• Written problem
Extend the cluster architecture text below, beginning directly after its final sentence on the Latency Manager.

• Text to read
High Level Cluster View

Components

Here’s an high level diagram of what it might look like:

Let’s go over some of the main components.

Data Access Manager

The Data Access Manager is the primary interface layer to access data. The legacy API would sit on top of this layer in order to properly abstract the underlying subsystems in play.

  • Transport Manager
    • This subsystem is responsible to push/pull the data on the remote host. All inter-node data transfers would occur over RDMA to minimize the overhead of copying data back and forth between nodes.
  • Addressing Manager
    • This would be responsible to give a universal memory address for the data that’s independent of storage medium and cluster nodes.

Data Availability Manager

This component would be responsible to ensure the proper level of data availability and resiliency are enforced as per defined policies in the system. It would be made of the following subsystems:

  • Availability Service Level Manager
    • The Availability Service Level Manager’s responsibility to to ensure the overall availability of data. For instance, it would act as the orchestrator responsible to trigger the replication manager to ensure the data is meeting its availability objective.
  • Replication Manager
    • The Replication Manager is responsible to enforce the right level of data redundancy across local and remote memory/storage devices. For instance, if 3 copies of the data must be maintained for the data of a particular process/service/file/etc. across 3 different failure domains, the Replication Manager is responsible of ensuring this is the case as per the policy defined for the application/data.
  • Data History Manager
    • This subsystem ensure that the appropriate point in time copies of the data are maintained. Those data copies could be maintained in the system itself by using the appropriate storage medium or they could be handed of to a thrid party process if necessary (i.e. standard backup solution). The API would provide a standard way for data recovery operations.

Data Capacity Manager

The Data Capacity Manager is responsible to ensure enough capacity of the appropriate memory/storage type is available for applciations and also for applying the right capacity optimization techniques to optimize the physical storage capacity available. The following methods could be used:

  • Compression
  • Deduplication
  • Erasure Coding

Data Performance Manager

The Data Performance Manager is responsible to ensure that each application can access each piece of data at the appropriate performance level. This is accomplished using the following subsystems:

  • Latency Manager
    • This is responsible to place the data on the right medium to ensure that each data element can be accessed at the right latency level. This can be determined either by pre-defined policy or by heuristic/machine learning to detect data access pattern beyond LRU/MRU methods.

• Data excerpt
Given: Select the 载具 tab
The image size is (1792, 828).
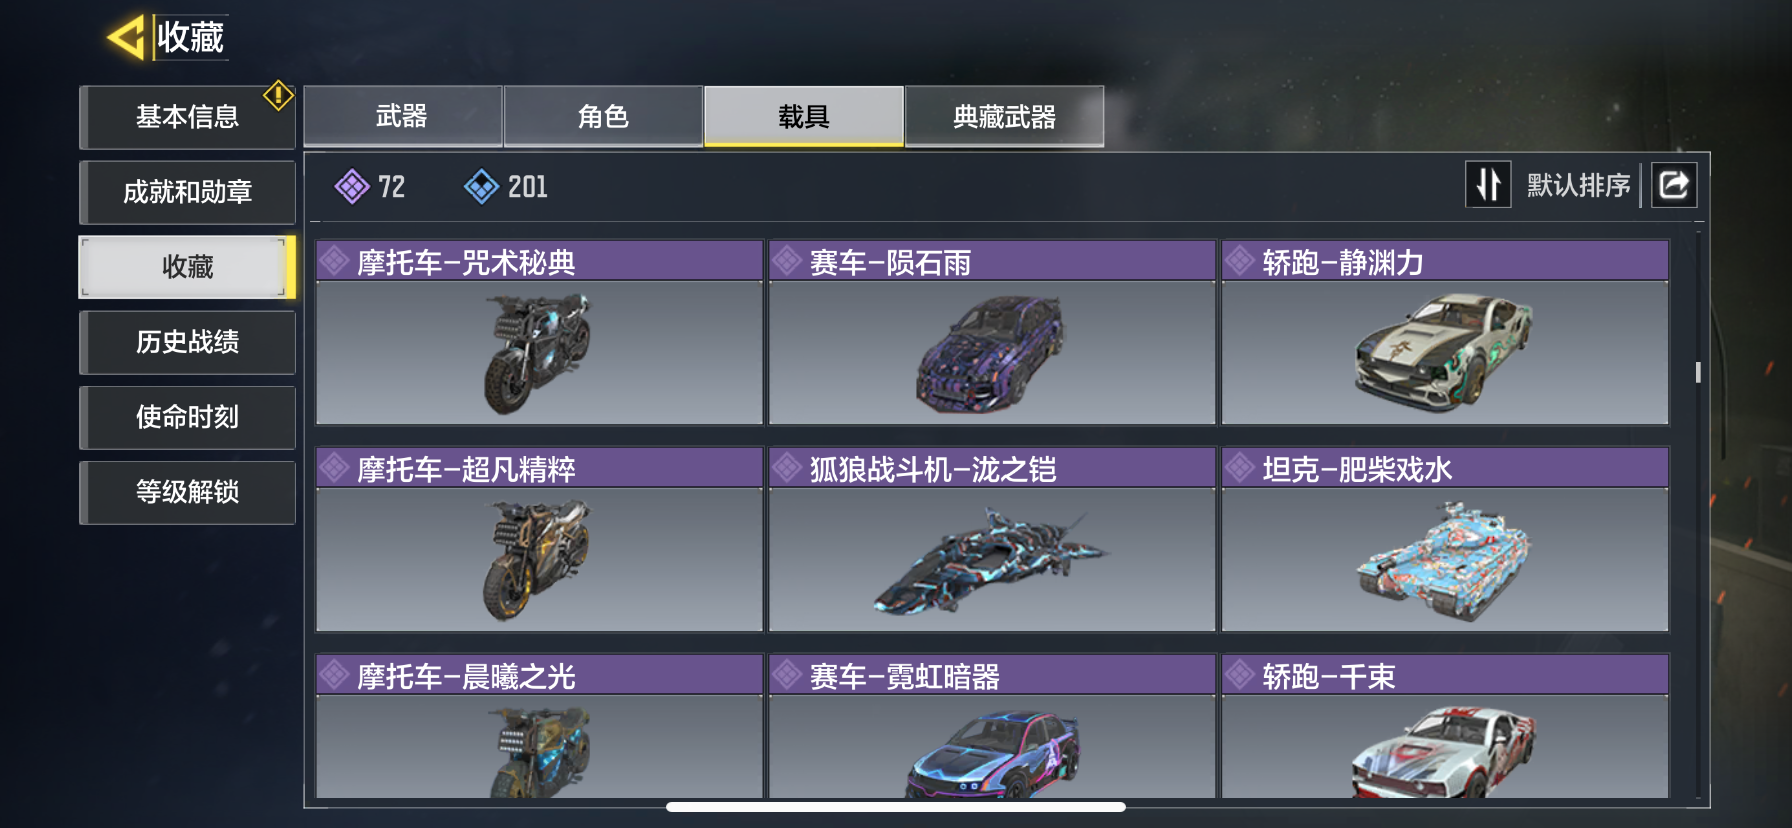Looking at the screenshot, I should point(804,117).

• Task output
    • The Latency Manager could also monitor if a local process tends to access data that’s mostly remote. If that’s the case, instead of generally incurring the network access penalty, the process could simply be moved to the remote host for better performance through data locality.
  • Service Level Manager
    • The Service Level Manager is responsible to manage the various applications expectations in regards to performance.
    • The Service Level Manager could optimize data persistence in order to meet its objective. For example, if the local non-volatile storage response time is unacceptable, it could choose to persist the data remotely and then trigger the Replication Manager to bring a copy of the data back locally.
  • Data Variation Manager
    • A subsystem could be conceived to persist a tranformed state of the data. For example, if there’s an aggregation on a dataset, it could be persisted and linked to the original data. If the original data changes the dependent aggregation variations could either be invalidated or updated as needed.

Data Security Manager

  • Access Control Manager
    • This would create hard security boundary between processes and ensure only authorized access is being granted, independently of the storage mechanism/medium.
  • Encryption Manager
    • This would be responsible for the encryption of the data if required as per a defined security policy.
  • Auditing Manager
    • This would audit data access as per a specific security policy. The events could be forwarded to a centralized logging solution for further analysis and event correlation.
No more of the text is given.